Les rencontres ouvrent parfois des horizons encore plus lointains. Marc Faber conclut avec cet échange incroyable. «Une demoiselle voulait apprendre l’anglais, je me suis porté bénévole pour les échanges. C’était lors du premier confinement. Je trouvais que la connexion passait mal. J’ai fini par demander d’où elle se connectait… le Brésil! C’est un papy brésilien du quartier de l’ASTI qui avait vu la pub chez nous et qui s’était dit « tiens, je vais en parler à ma petite-fille, si elle veut progresser en anglais ». Petite fille géolocalisée au Brésil, donc!» Ou comment faire de l’international en partant du local.
Hubert Gamelon
Comment ça marche?
• L’ASTI compose les binômes en évaluant le niveau des apprenants et des bénévoles (qui peuvent «enseigner» dans une langue qu’ils maîtrisent parfaitement, même si ce n’est pas leur langue maternelle), ainsi que les disponibilités horaires des bénévoles.

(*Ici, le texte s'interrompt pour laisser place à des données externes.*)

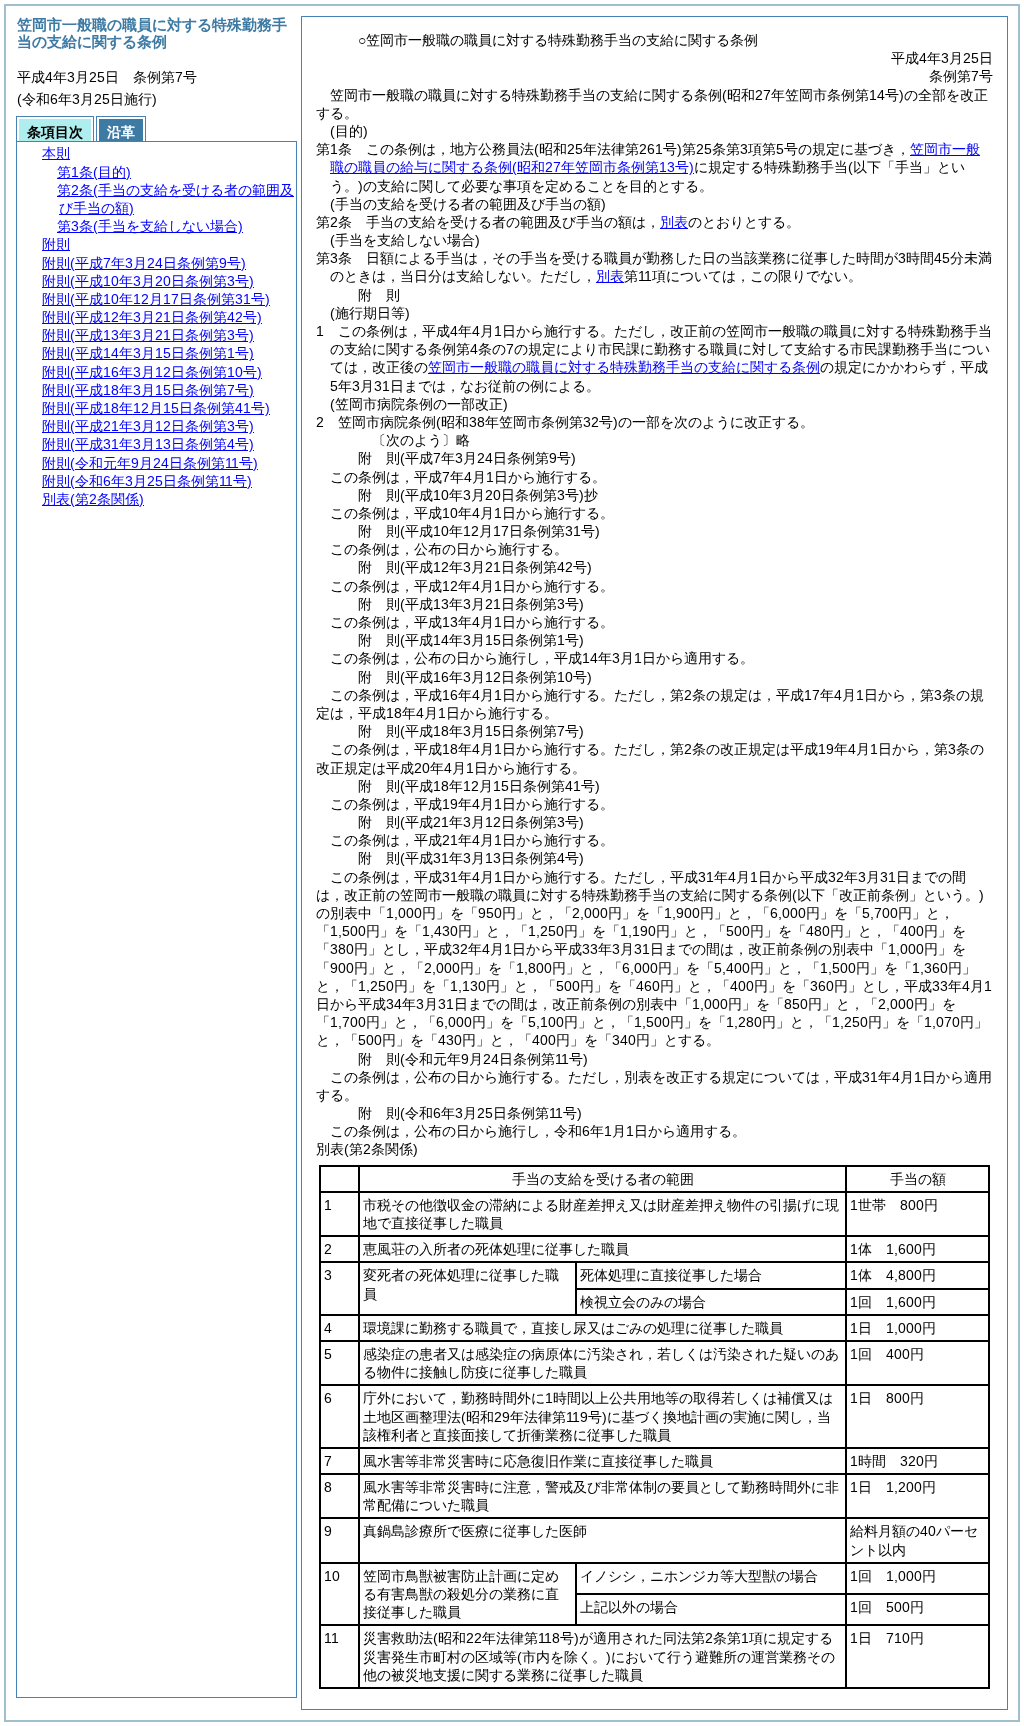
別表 (674, 222)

• L’ASTI peut se réserver le droit d’un refus, si l’association sent que l’apprenant n’a pas la base nécessaire pour échanger un minimum (équivalente au niveau A1). «Ces cas sont rares : deux refus pour le moment», précise Marc Faber.

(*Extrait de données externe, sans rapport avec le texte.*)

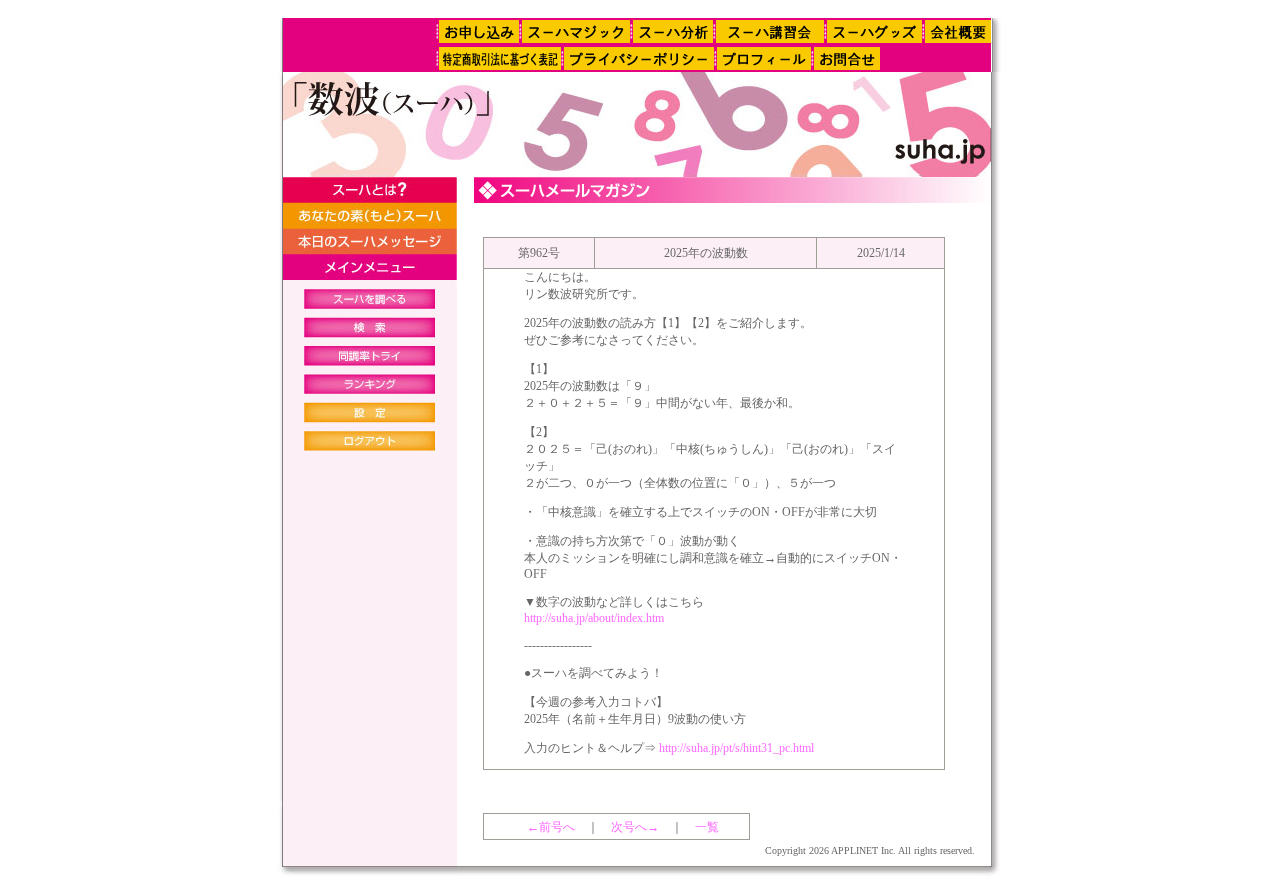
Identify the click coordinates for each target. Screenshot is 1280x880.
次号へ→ (635, 827)
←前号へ (551, 827)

• Une autonomie s’installe rapidement : l’ASTI amorce la pompe, mais c’est au binôme de faire vivre l’expérience en se mettant d’accord sur un rythme (une à deux fois par semaine, pour généralement 45 min) et un engagement fiable. Les échanges se font par rendez-vous en visioconférence, peu importe le logiciel de prédilection.
• Il n’y a pas de condition de résidence dans le pays. Les frontaliers peuvent par exemple devenir apprenants ou bénévoles.
• Le dispositif est totalement gratuit. L’ASTI agit comme un «laboratoire d’idées pour promouvoir une société plus solidaire et ouverte». La connaissance des langues est un moyen d’y parvenir, un lien concret.
• L’ASTI recherche particulièrement des bénévoles qui parlent le luxembourgeois. C’est la première langue demandée, en quasi-égalité avec le français, mais les bénévoles en français sont plus nombreux.
• Il est possible d’apprendre l’allemand et l’anglais aussi.
Pérenniser l’expérience numérique après la crise?
L’ASTI, comme chacun dans son travail, a découvert tout le potentiel du distanciel avec la crise. «En l’état des choses, le problème du virus ne va pas se résoudre demain : nous devons persévérer dans le virtuel, puisque la demande est là.» L’ASTI espère rétablir des tables rondes (un bénévole pour cinq apprenants ou plus) après la crise et, surtout, la promotion des cafés des langues. «Là, l’objectif de convivialité et de lien social devient aussi important que la langue elle-même», précise Marc Faber. Mais clairement, la formule «binôme virtuel» devrait perdurer, puisqu’elle offre un complément efficace aux autres dispositifs et qu’elle s’inscrit dans une démarche sociale d’attention aux autres, comme nous l’avons vu.